Ucrânia: SPA cede imóvel para acolher refugiados em Reguengos de Monsaraz

A Casa António Gião, em Reguengos de Monsaraz, vai ser cedida gratuitamente pela Sociedade Portuguesa de Autores (SPA) à câmara municipal para o acolhimento de refugiados da Ucrânia.

Contactada pela agência Lusa, fonte do município indicou, na passada sexta-feira, que seis refugiados ucranianos, três mulheres e três crianças, vão chegar a Reguengos de Monsaraz “na próxima semana ou na seguinte”, através do Alto Comissariado para as Migrações (ACM).

Segundo a autarquia, o contrato de comodato que prevê a cedência da Casa António Gião, já assinado entre a Câmara de Reguengos de Monsaraz e a SPA, tem a duração de um ano e poderá ser renovado após novo acordo entre as duas entidades.

Segundo o acordo, a SPA cede o imóvel, enquanto o município “fica responsável pelas despesas de utilização e por equipar a casa com os materiais e bens essenciais para o alojamento dos refugiados”, disse a autarquia, em comunicado.

Situada no centro da cidade alentejana, a Casa António Gião é um palacete onde viveu o engenheiro físico, meteorologista e professor António Gião e que foi doado à SPA, em 1981, pela viúva Sophie Spira Gião.

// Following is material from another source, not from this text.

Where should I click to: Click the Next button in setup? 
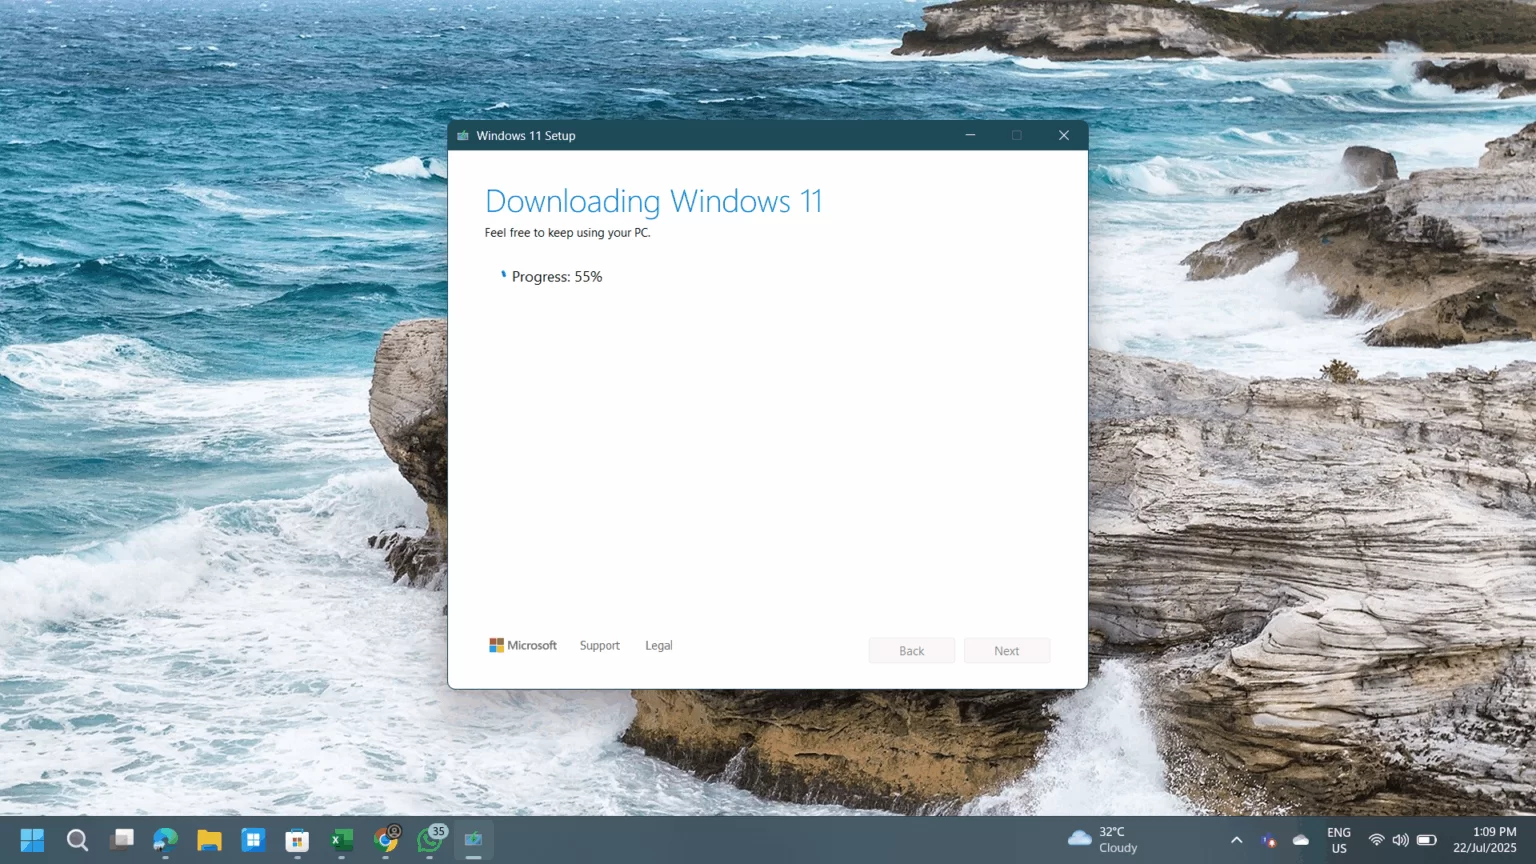point(1006,650)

Nascido em Reguengos de Monsaraz, no ano de 1906, António Gião, que faleceu em 1969, foi um engenheiro físico e meteorologista no Instituto Meteorológico Real da Bélgica e no Ofício Nacional Meteorológico de Paris.

Também foi professor na Faculdade de Ciências de Lisboa, nas universidades de Bergen (Noruega), Dublin (Irlanda), Florença e Génova (Itália) e no Instituto de Tecnologia de Massachusetts (Estados Unidos da América).

António Gião trocava correspondência com Albert Einstein, o autor da teoria da relatividade, e chegou-lhe a propor uma teoria das forças fundamentais, encontrando-se essas cartas no Arquivo Einstein, na Universidade Hebraica de Jerusalém, em Israel, assinalou.

De acordo com a informação que consta na página de Internet da SPA, a Casa António Gião foi doada com a intenção de “honrar e perpetuar a sua memória e para que a casa ficasse à disposição de escritores, cientistas e artistas como um centro de convívio, de trabalho e de realizações culturais e científicas”.